Bang Bang – 19 mai 2010
Par La Pimbêche
Hier soir, la file allait du Club Soda jusqu’au milieu de Ste-Cath. On ne peut nier que les gars de Misteur Valaire – et la valeureuse équipe derrière eux – savent créer l’engouement pour un événement. Avec la prévente de son album, le quintette offrait, pour 10 dollars supplémentaires, une place assurée au lancement.
Un peu de name drop
En fait, je ne sais pas trop pourquoi je prends la peine de faire un retour sur le show puisque vous étiez sûrement présents. Le Club Soda était plein à craquer et, fidèle à l’habitude, sautait dès les premières notes. C’est que ce Golden Bombay rassemble les caractéristiques pour plaire à tous les publics : plus pop que leur dernier effort Friterday Night, il garde la couleur Misteur Valaire (les beats dansants, les cuivres – aaaaah les cuivres! -, les breaks efficaces, l’influence jazz) et rassemble une belle brochette d’invités. En fait, avec cet effort, Misteur Valaire démocratise l’électro et se rend lui-même plus accessible, facile à exporter. (Lisez la critique du Blob pour plus de détails.)

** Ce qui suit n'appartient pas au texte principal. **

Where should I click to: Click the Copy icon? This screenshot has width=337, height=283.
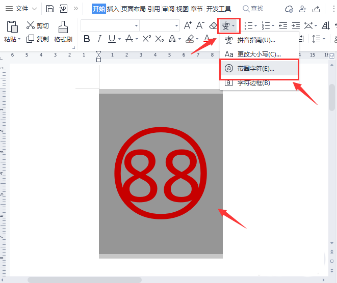[x=31, y=39]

MV a joué l’album dans son intégralité. Les invités étaient d’ailleurs tous présents au lancement : Gigi French, Fanny Bloom, Liquid (Bran Van 3000), Senja Sargeant (de Ladies of the Canyon), Béni BBQ. Le groupe a donné une performance énergique visiblement rodée et dans le respect des règles tacites du lancement : pas de tounes des albums précédents, pas de rappel. La foule a dansé du début à la fin. Seul moment plus faible : la confusion à l’entrée de Gigi French sur scène et son faux départ au micro (nervosité ou problème technique, elle chantait sur le contretemps pendant une seconde). Peu importe, ce souvenir n’affecte en rien la qualité du show et me donne ultra-méga-malade-j’me-pète-la-tête-su’é-murs hâte au spectacle officiel de Golden Bombay, le 20 octobre au Métropolis.
Étoffé de belles projections vidéo, le décor m’a surprise : écrans entourés de globes lumineux (style vieux cinéma de quartier), escalier et batterie montée sur une estrade, éclairages clairs, simples et de bon goût. Les cinq musiciens portaient jeans blancs et vestes aux couleurs pastel – très Olympiques années 80. L’ambiance générale semblait inspirée du cinéma, de tous les styles et de toutes les époques.
As-tu ta copie, copain?
Alors que Friterday Night était distribué gratuitement, l’album Golden Bombay vous sera offert en échange d’une contribution volontaire.